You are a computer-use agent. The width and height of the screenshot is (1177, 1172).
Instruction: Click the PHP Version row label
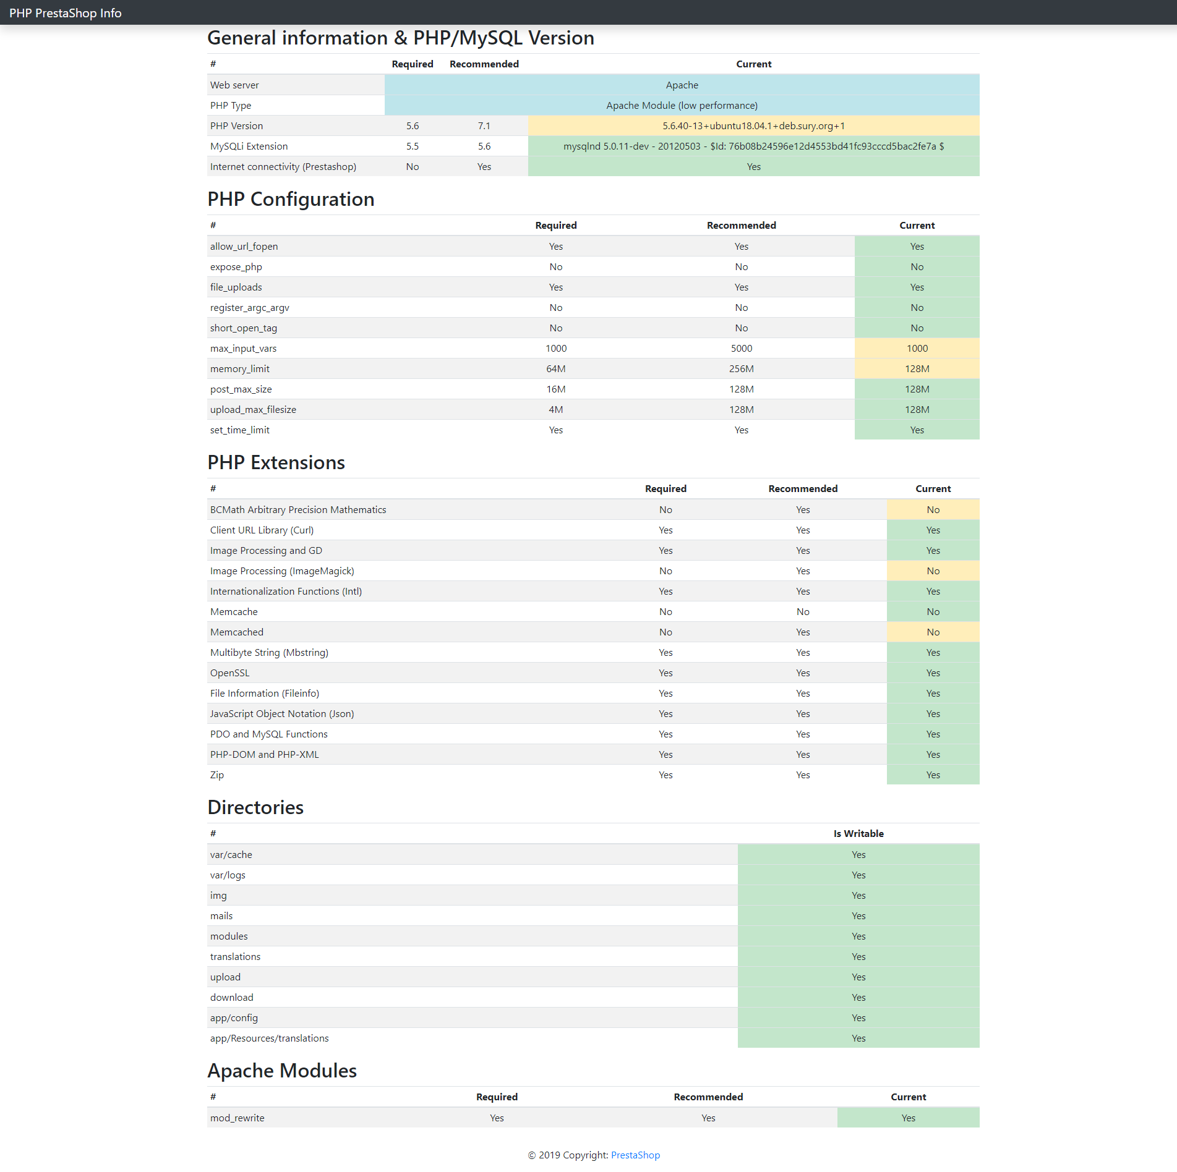236,125
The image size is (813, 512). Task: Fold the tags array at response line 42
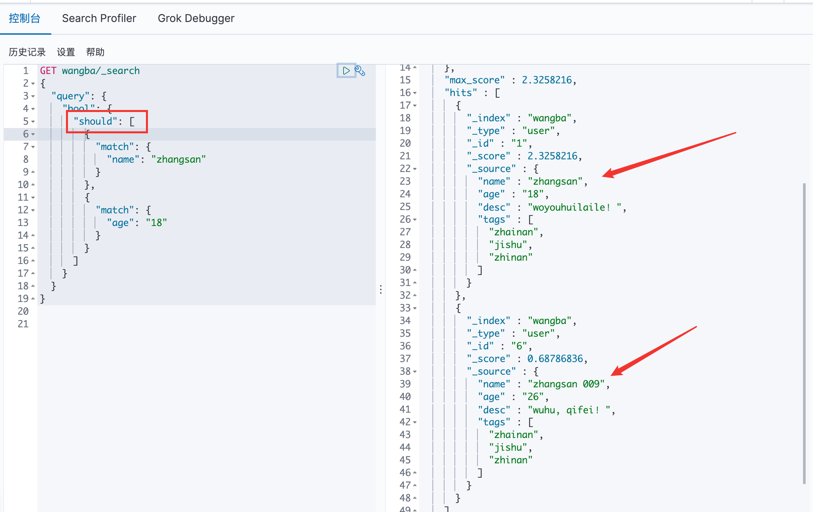pyautogui.click(x=415, y=422)
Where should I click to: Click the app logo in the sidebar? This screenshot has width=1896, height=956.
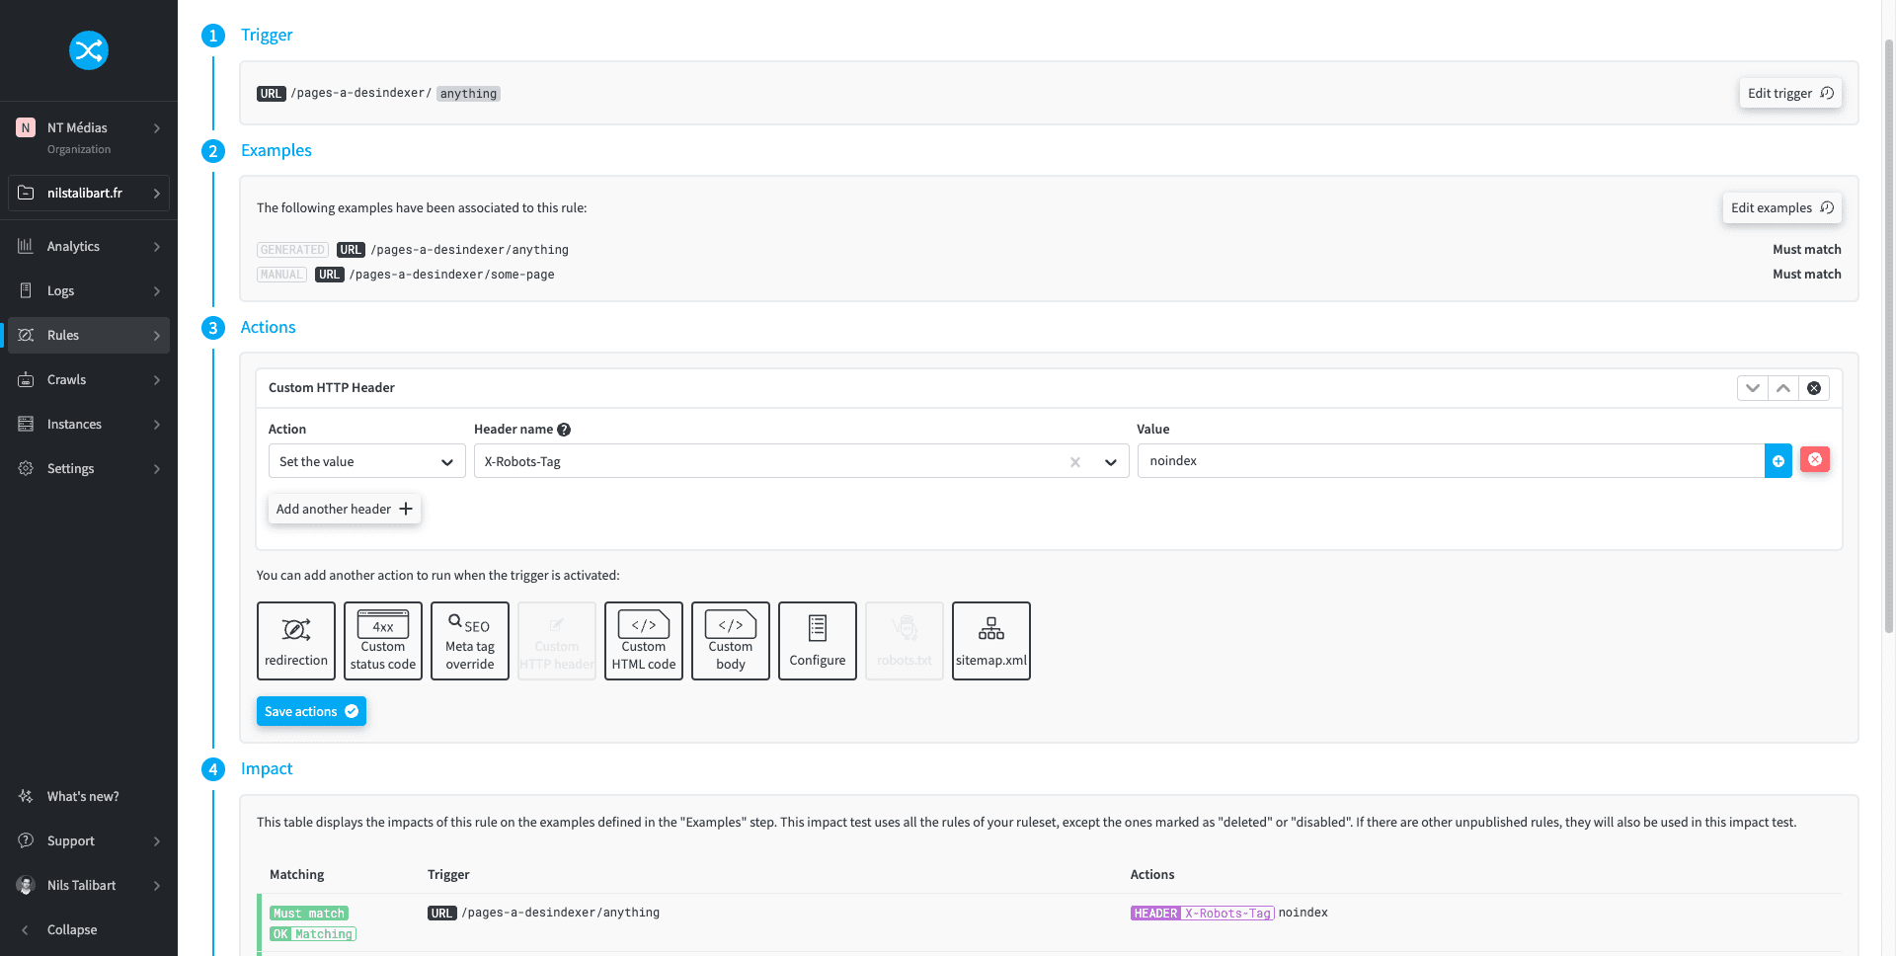click(88, 50)
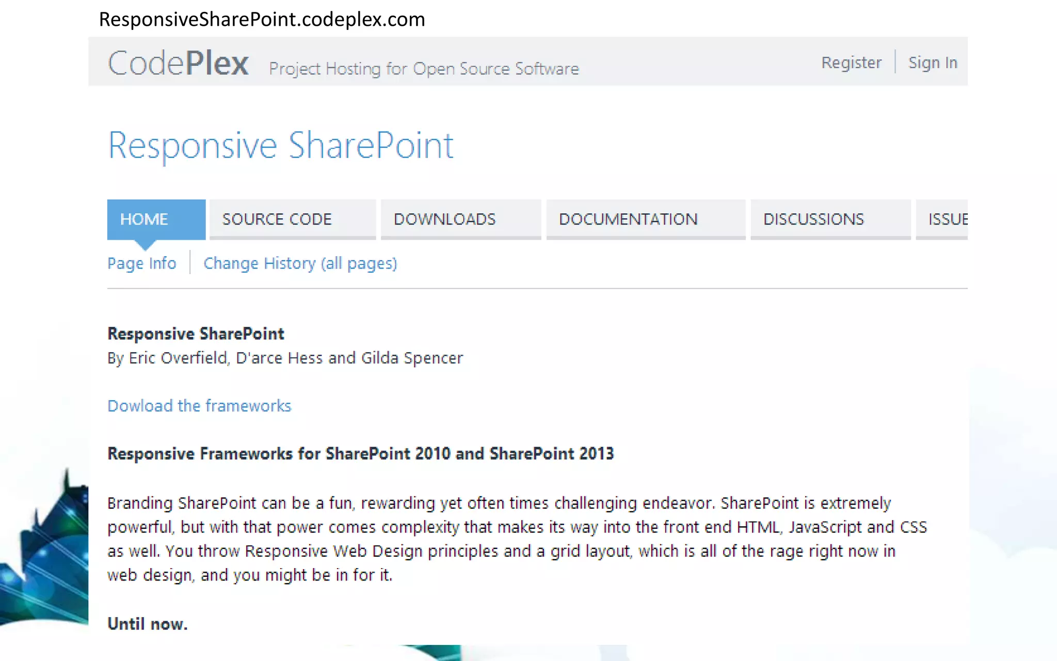The image size is (1057, 661).
Task: Click the Page Info link
Action: point(141,263)
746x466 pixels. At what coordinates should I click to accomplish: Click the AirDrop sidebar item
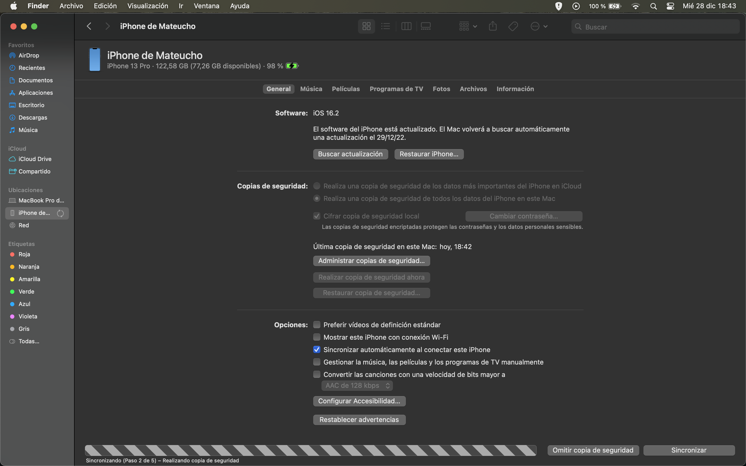pos(29,55)
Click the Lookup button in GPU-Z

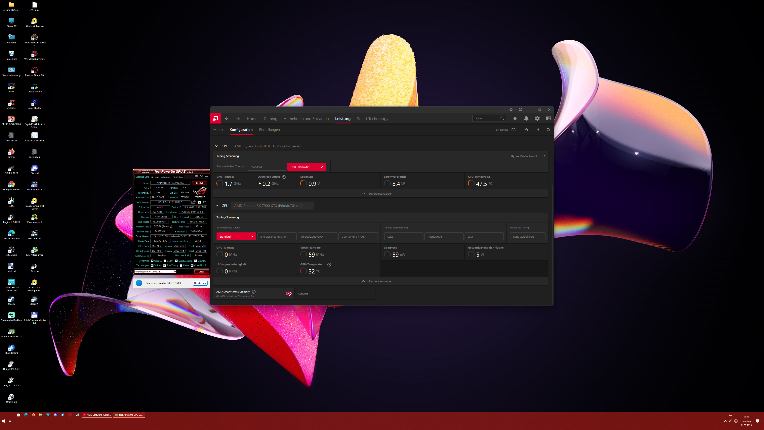point(200,183)
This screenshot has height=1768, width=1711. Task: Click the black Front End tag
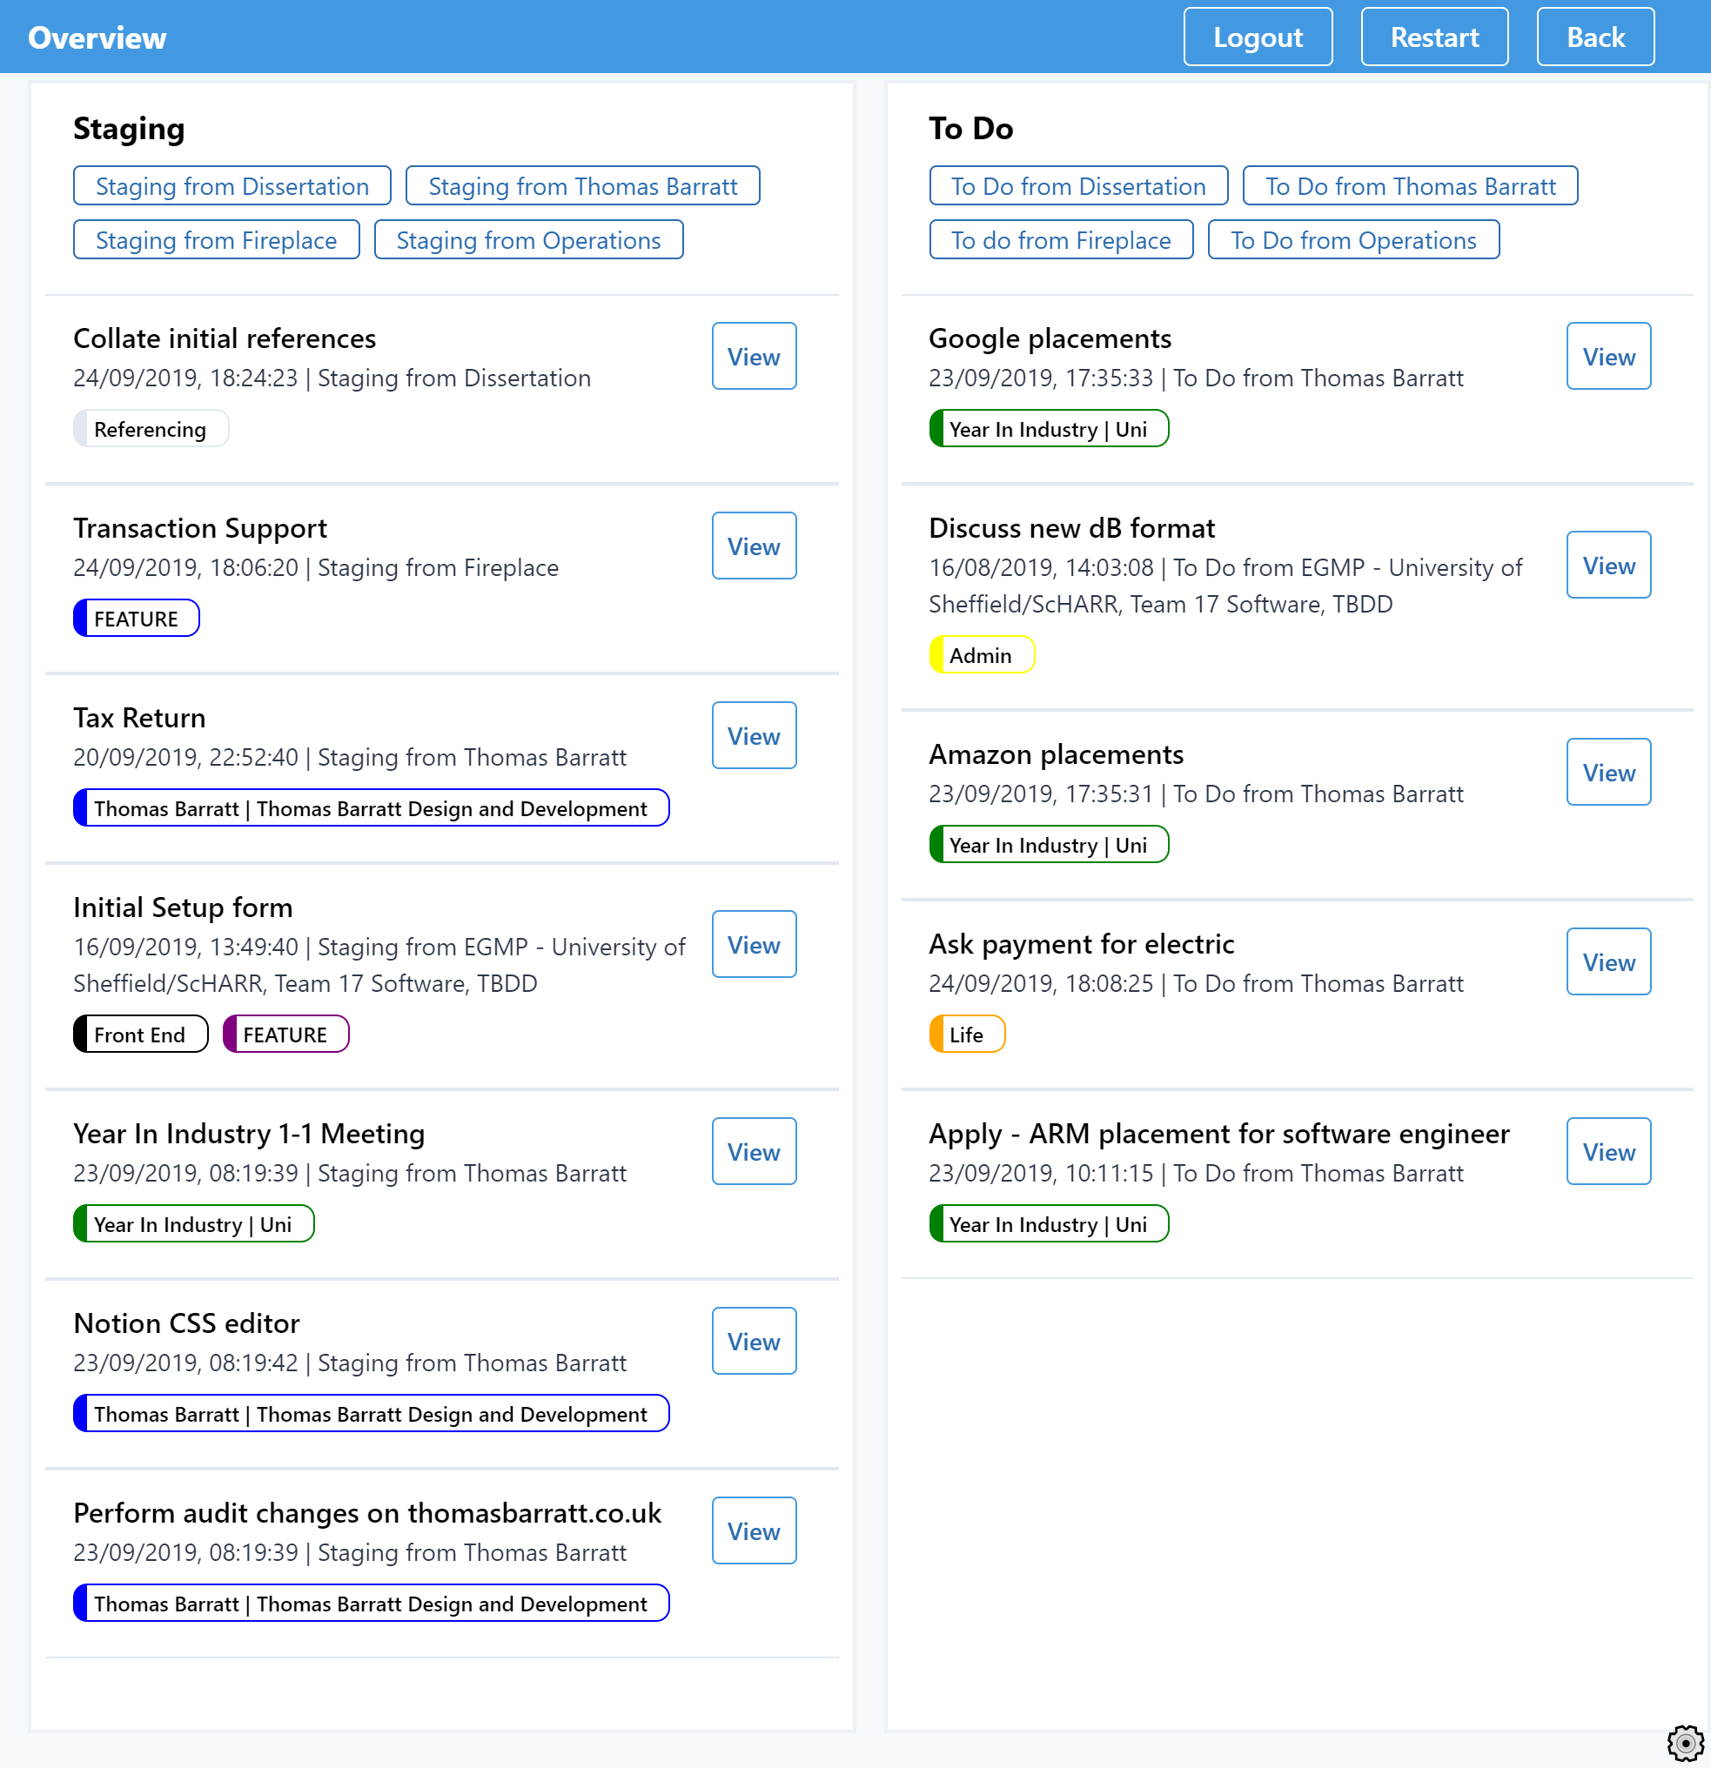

━━━━━━━━━━

### What needs to be done
The expected result is every record above, word for word, with no pictures in it.

### Output of the task
You are a computer-use agent. The width and height of the screenshot is (1177, 1172).
Instruction: Click the PHP Version row label
236,125
The image size is (813, 512). Task: Fold the tags array at response line 42
pyautogui.click(x=415, y=422)
Where should I click to: Click the app logo in the sidebar? This screenshot has width=1896, height=956.
click(88, 50)
The image size is (1057, 661).
Task: Click the Page Info link
Action: point(141,263)
746x466 pixels. At what coordinates should I click to accomplish: Click the AirDrop sidebar item
pos(29,55)
Click the Lookup button in GPU-Z

point(200,183)
This screenshot has height=1768, width=1711. Task: Click the black Front End tag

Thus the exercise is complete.